→ Data for processing:
-*-*-

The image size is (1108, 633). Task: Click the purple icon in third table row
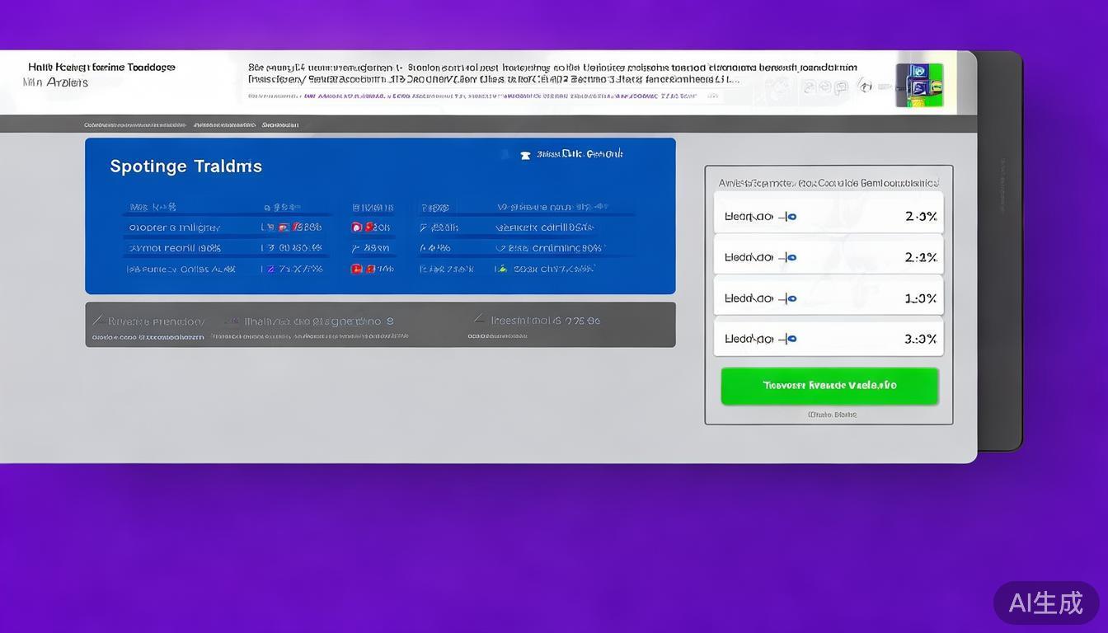pyautogui.click(x=271, y=269)
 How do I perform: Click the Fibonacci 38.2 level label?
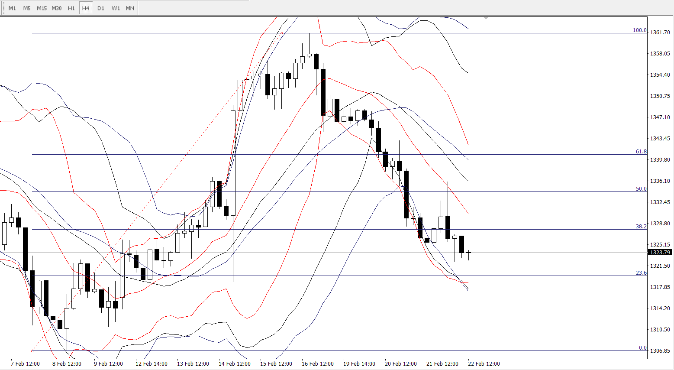(641, 227)
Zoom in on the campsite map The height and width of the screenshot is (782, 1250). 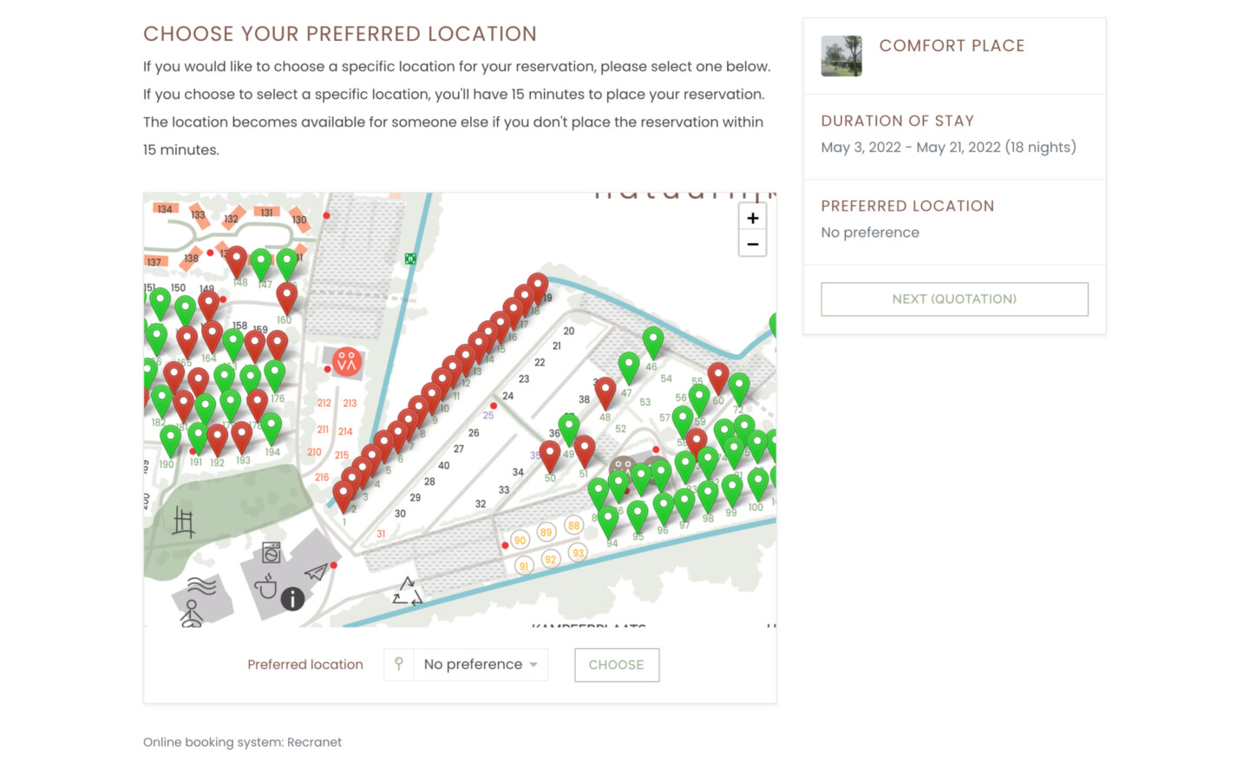point(752,218)
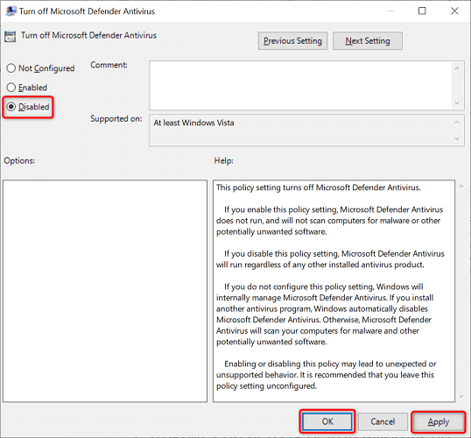
Task: Click the Help pane scroll down arrow
Action: pos(461,397)
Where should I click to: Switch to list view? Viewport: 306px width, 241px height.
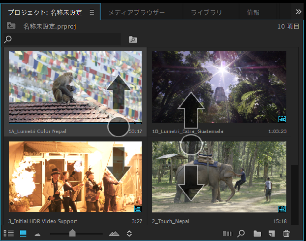[9, 233]
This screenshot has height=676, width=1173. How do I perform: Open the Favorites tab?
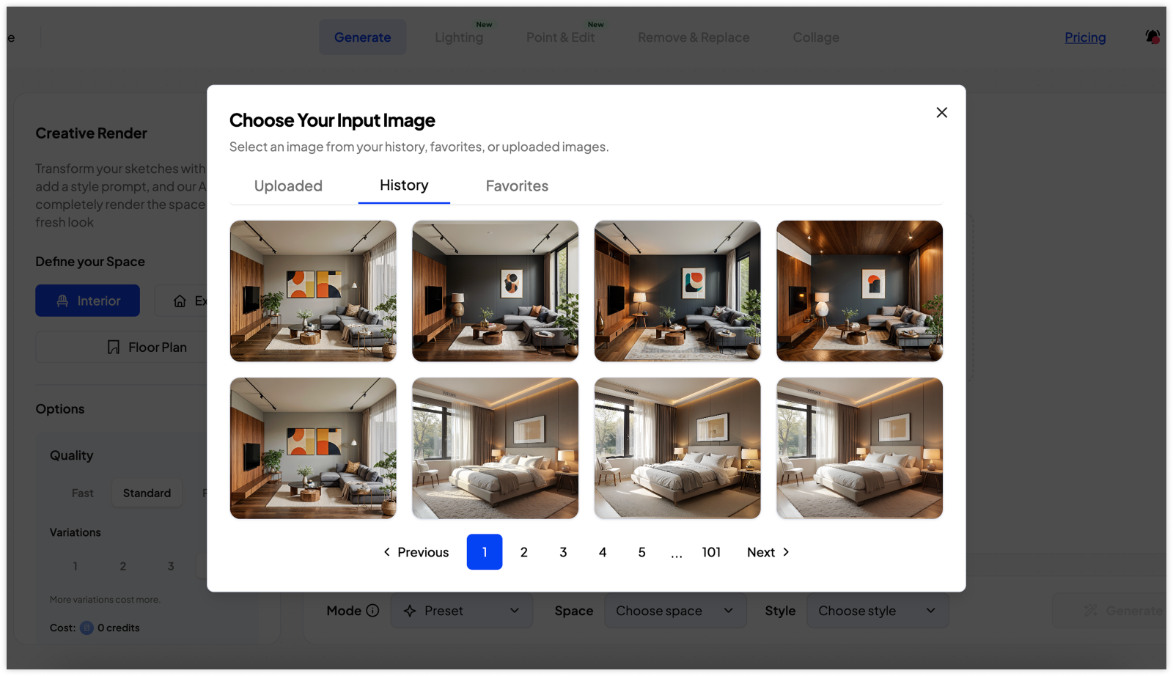click(517, 186)
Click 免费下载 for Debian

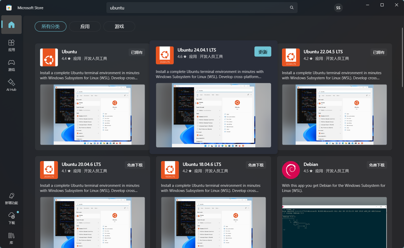coord(377,165)
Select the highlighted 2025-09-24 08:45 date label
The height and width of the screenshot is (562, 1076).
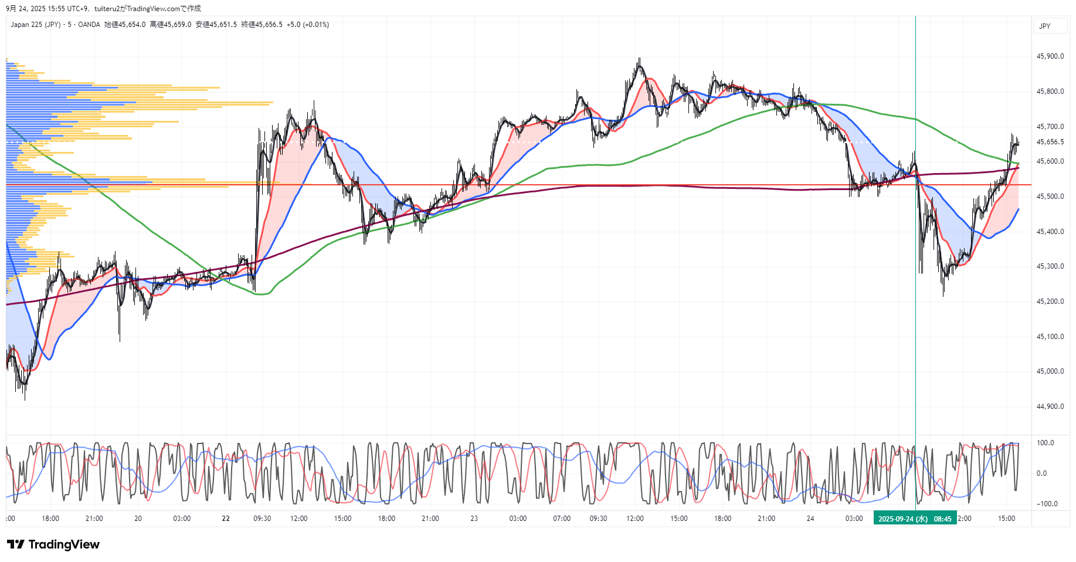tap(914, 519)
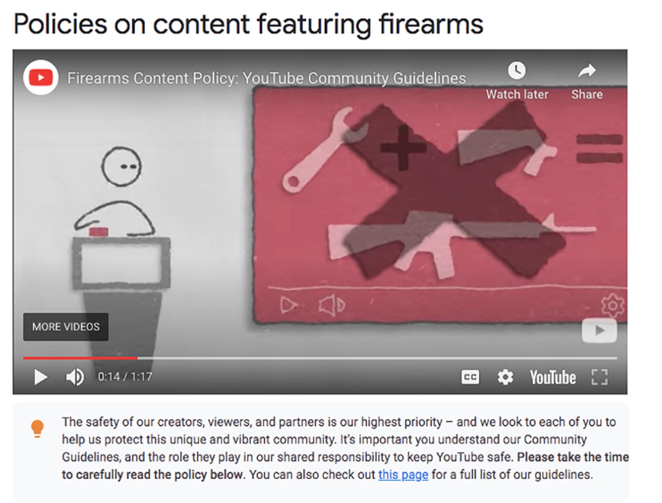The height and width of the screenshot is (503, 662).
Task: Click the Share arrow icon
Action: pos(587,71)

-*-*-

From the line containing "The height and width of the screenshot is (562, 1076)." through the final line of the records, write out each line exactly, and include no pictures.

→ Task answer:
The height and width of the screenshot is (562, 1076).
tap(914, 519)
The height and width of the screenshot is (503, 662).
Task: Click the Share arrow icon
Action: pos(587,71)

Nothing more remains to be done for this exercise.